I’m willing to believe that there is a scientific explanation for my reaction to a particular rendition of a particular piece. The phenomenon does not seem to be inherent either in the performer or the music performed: rather, it’s a combination of the two. Arcady Volodos’ album of piano transcriptions, while brilliant (he gives the impression of growing an extra arm or two as needed), doesn’t force my attention. Patti Smith’s version of ‘Gloria’ does something to the nerves on my back, which Van Morrison has never achieved.
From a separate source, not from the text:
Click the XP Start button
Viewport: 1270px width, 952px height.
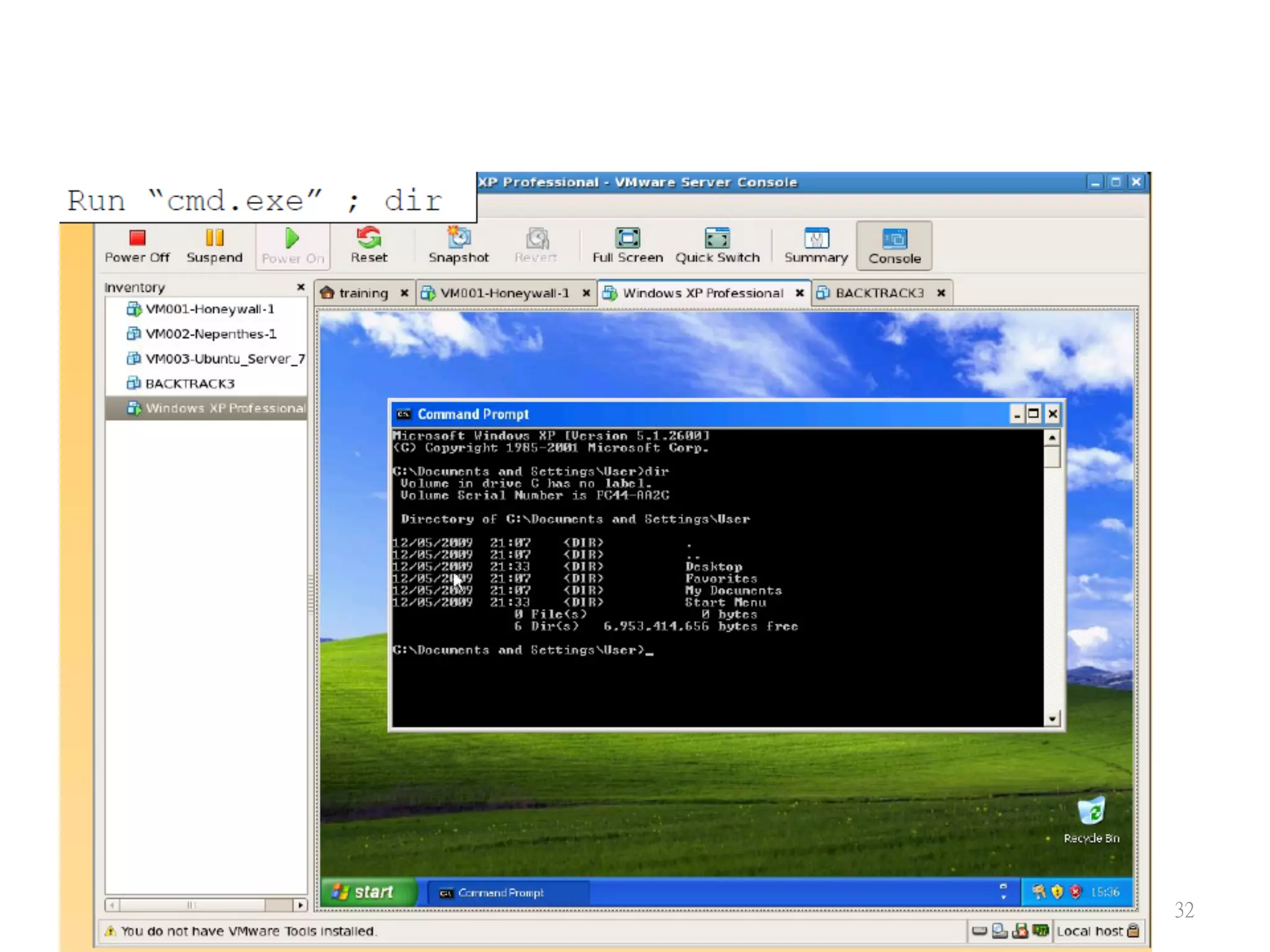pyautogui.click(x=366, y=892)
The objective part of a piece of music is the notes, as they are written. Getting this right requires a degree of precision. Musical notes are mathematical entities: middle ‘A’ is a vibration at a wavelength of 440 Hz, with a variety of harmonics that are partly dependent on the instrument that is being used to produce the note.
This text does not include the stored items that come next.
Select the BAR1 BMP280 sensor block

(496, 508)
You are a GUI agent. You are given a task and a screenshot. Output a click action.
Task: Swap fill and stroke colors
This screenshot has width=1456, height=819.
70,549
There are also the knotty, but still mathematical, questions of key and mode. Minor-key music feels more subdued than major-key music: there are apparently also differences between the various major or minor keys. (Mozart felt that D major was best for serious, yet joyful, music). It’s likely that Rachmaninoff used a particular key, perhaps with amendments, to evoke the scale and ‘feel’ of Russian folk music.
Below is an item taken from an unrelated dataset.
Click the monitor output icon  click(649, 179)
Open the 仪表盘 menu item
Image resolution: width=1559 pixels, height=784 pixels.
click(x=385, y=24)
The subjective art of the music is the performer’s responsibility. This is where passion comes in (or not). A technically perfect rendition can be soulless: the notes are all exactly the right length, not even a millisecond longer or shorter than they’re written, and there are no extra notes where the player’s hit another string, or key, or stop while reproducing what’s written. (I don’t, incidentally, think humans are capable of perfect performances).

Put the two aspects of a piece together, and it seems to me that you get extra harmonies and harmonics, perhaps unique to that performance by that player of that piece. Sound can have physiological effects: therefore, a specific performance may evoke physiological responses that another, apparently identical performance does not.

Acoustics may explain why music can affect one in this way. The atmosphere of a place, or the emotional impact of weather, may be just as explicable. Feng shui or barometric pressure or geomagnetic fields or cosmic ray bombardment or … you see, I could go on. And on. Whether or not I feel that any experience is spiritual, I refuse to believe that there is not, at the very least in part, a physical explanation for it. Humans take the physical and found the spiritual upon it: ‘upon this rock’, if you like, 'I shall build my church’.

Passion and precision are all very well: what makes it worthwhile is attention – or involvement, if you like. The third element is the listener, and their memories and thoughts and reflections and beliefs.

I wish I could play you my Rachmaninoff Third Piano Concerto: for piano, orchestra, and crowded agoraphiliac mind.